> TASK DETAILS
Line by line, restate the listing below without any change.

_ _ _

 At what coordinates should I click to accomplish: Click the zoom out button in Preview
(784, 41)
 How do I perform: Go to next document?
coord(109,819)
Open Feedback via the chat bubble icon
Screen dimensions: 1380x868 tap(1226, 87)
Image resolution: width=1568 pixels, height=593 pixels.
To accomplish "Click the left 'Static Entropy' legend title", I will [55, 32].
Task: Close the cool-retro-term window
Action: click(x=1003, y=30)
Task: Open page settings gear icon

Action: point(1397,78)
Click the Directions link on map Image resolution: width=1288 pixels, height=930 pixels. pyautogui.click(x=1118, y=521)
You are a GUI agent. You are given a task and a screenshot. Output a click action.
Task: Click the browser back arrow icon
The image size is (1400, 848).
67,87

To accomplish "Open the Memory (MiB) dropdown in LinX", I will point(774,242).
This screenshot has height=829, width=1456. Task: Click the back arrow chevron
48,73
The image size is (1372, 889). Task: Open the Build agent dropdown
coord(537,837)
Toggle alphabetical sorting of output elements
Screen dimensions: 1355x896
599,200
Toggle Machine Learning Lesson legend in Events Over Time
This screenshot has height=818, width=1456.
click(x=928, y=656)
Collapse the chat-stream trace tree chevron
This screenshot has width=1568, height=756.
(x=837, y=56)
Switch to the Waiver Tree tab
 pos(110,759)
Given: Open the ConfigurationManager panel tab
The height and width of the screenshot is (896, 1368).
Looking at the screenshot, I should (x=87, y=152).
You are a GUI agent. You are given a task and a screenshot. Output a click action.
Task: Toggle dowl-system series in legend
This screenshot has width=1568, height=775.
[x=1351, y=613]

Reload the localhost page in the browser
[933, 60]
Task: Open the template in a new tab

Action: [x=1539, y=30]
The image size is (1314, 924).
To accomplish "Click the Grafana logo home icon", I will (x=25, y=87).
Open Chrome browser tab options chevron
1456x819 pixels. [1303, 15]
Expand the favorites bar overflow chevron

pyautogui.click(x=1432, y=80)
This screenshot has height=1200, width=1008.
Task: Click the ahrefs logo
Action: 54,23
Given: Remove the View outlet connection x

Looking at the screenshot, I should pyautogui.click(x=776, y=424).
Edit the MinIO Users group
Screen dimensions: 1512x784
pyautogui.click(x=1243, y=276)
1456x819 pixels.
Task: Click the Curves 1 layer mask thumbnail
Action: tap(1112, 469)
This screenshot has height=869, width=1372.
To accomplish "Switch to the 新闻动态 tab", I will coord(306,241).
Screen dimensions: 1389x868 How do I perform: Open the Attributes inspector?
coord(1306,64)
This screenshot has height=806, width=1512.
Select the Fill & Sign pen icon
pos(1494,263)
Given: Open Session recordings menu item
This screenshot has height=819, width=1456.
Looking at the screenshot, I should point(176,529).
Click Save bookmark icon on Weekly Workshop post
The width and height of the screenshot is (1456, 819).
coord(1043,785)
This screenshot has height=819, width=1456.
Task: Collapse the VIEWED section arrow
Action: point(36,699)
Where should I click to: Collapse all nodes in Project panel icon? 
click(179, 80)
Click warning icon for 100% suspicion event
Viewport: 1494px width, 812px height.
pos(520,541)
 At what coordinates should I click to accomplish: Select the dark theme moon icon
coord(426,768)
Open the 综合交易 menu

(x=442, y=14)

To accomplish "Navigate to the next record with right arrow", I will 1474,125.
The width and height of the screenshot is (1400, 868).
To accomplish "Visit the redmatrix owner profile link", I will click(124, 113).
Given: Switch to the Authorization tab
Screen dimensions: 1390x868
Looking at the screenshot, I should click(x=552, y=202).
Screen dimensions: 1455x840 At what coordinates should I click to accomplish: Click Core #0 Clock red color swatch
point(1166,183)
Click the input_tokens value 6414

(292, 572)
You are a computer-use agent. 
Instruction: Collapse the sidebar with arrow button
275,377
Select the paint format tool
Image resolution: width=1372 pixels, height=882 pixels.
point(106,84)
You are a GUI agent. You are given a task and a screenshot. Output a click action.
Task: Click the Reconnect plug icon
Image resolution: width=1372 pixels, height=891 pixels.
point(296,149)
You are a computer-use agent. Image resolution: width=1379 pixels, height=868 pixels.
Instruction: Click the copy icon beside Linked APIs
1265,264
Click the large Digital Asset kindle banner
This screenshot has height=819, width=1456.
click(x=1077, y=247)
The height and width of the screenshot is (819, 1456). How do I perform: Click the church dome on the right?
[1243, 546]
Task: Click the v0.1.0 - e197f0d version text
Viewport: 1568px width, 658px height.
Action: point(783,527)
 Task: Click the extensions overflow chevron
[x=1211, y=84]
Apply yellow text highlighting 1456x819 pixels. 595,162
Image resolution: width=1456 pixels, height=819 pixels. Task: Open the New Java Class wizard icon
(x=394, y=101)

_ _ _

> SOLUTION FOR THIS PROBLEM
 At what coordinates should I click to accomplish: Click the zoom out button in Preview
(784, 41)
 How do I perform: Go to next document?
coord(109,819)
Open Feedback via the chat bubble icon
Screen dimensions: 1380x868 tap(1226, 87)
Image resolution: width=1568 pixels, height=593 pixels.
To accomplish "Click the left 'Static Entropy' legend title", I will [55, 32].
Task: Close the cool-retro-term window
Action: click(x=1003, y=30)
Task: Open page settings gear icon

Action: point(1397,78)
Click the Directions link on map Image resolution: width=1288 pixels, height=930 pixels. pyautogui.click(x=1118, y=521)
You are a GUI agent. You are given a task and a screenshot. Output a click action.
Task: Click the browser back arrow icon
The image size is (1400, 848).
67,87

To accomplish "Open the Memory (MiB) dropdown in LinX", I will point(774,242).
This screenshot has height=829, width=1456. Task: Click the back arrow chevron
48,73
The image size is (1372, 889). Task: Open the Build agent dropdown
coord(537,837)
Toggle alphabetical sorting of output elements
Screen dimensions: 1355x896
599,200
Toggle Machine Learning Lesson legend in Events Over Time
This screenshot has height=818, width=1456.
click(x=928, y=656)
Collapse the chat-stream trace tree chevron
This screenshot has width=1568, height=756.
(x=837, y=56)
Switch to the Waiver Tree tab
 pos(110,759)
Given: Open the ConfigurationManager panel tab
The height and width of the screenshot is (896, 1368).
Looking at the screenshot, I should (x=87, y=152).
You are a GUI agent. You are given a task and a screenshot. Output a click action.
Task: Toggle dowl-system series in legend
This screenshot has width=1568, height=775.
[x=1351, y=613]

Reload the localhost page in the browser
[933, 60]
Task: Open the template in a new tab

Action: [x=1539, y=30]
The image size is (1314, 924).
To accomplish "Click the Grafana logo home icon", I will (x=25, y=87).
Open Chrome browser tab options chevron
1456x819 pixels. [1303, 15]
Expand the favorites bar overflow chevron

pyautogui.click(x=1432, y=80)
This screenshot has height=1200, width=1008.
Task: Click the ahrefs logo
Action: 54,23
Given: Remove the View outlet connection x

Looking at the screenshot, I should pyautogui.click(x=776, y=424).
Edit the MinIO Users group
Screen dimensions: 1512x784
pyautogui.click(x=1243, y=276)
1456x819 pixels.
Task: Click the Curves 1 layer mask thumbnail
Action: tap(1112, 469)
This screenshot has height=869, width=1372.
To accomplish "Switch to the 新闻动态 tab", I will coord(306,241).
Screen dimensions: 1389x868 How do I perform: Open the Attributes inspector?
coord(1306,64)
This screenshot has height=806, width=1512.
Select the Fill & Sign pen icon
pos(1494,263)
Given: Open Session recordings menu item
This screenshot has height=819, width=1456.
Looking at the screenshot, I should point(176,529).
Click Save bookmark icon on Weekly Workshop post
The width and height of the screenshot is (1456, 819).
coord(1043,785)
This screenshot has height=819, width=1456.
Task: Collapse the VIEWED section arrow
Action: point(36,699)
Where should I click to: Collapse all nodes in Project panel icon? 
click(179, 80)
Click warning icon for 100% suspicion event
Viewport: 1494px width, 812px height.
pos(520,541)
 At what coordinates should I click to accomplish: Select the dark theme moon icon
coord(426,768)
Open the 综合交易 menu

(x=442, y=14)

To accomplish "Navigate to the next record with right arrow", I will 1474,125.
The width and height of the screenshot is (1400, 868).
To accomplish "Visit the redmatrix owner profile link", I will click(124, 113).
Given: Switch to the Authorization tab
Screen dimensions: 1390x868
Looking at the screenshot, I should click(x=552, y=202).
Screen dimensions: 1455x840 At what coordinates should I click to accomplish: Click Core #0 Clock red color swatch
point(1166,183)
Click the input_tokens value 6414

(292, 572)
You are a computer-use agent. 
Instruction: Collapse the sidebar with arrow button
275,377
Select the paint format tool
Image resolution: width=1372 pixels, height=882 pixels.
point(106,84)
You are a GUI agent. You are given a task and a screenshot. Output a click action.
Task: Click the Reconnect plug icon
Image resolution: width=1372 pixels, height=891 pixels.
point(296,149)
You are a computer-use agent. Image resolution: width=1379 pixels, height=868 pixels.
Instruction: Click the copy icon beside Linked APIs
1265,264
Click the large Digital Asset kindle banner
This screenshot has height=819, width=1456.
click(x=1077, y=247)
The height and width of the screenshot is (819, 1456). How do I perform: Click the church dome on the right?
[1243, 546]
Task: Click the v0.1.0 - e197f0d version text
Viewport: 1568px width, 658px height.
Action: point(783,527)
 Task: Click the extensions overflow chevron
[x=1211, y=84]
Apply yellow text highlighting 1456x819 pixels. 595,162
Image resolution: width=1456 pixels, height=819 pixels. Task: Open the New Java Class wizard icon
(x=394, y=101)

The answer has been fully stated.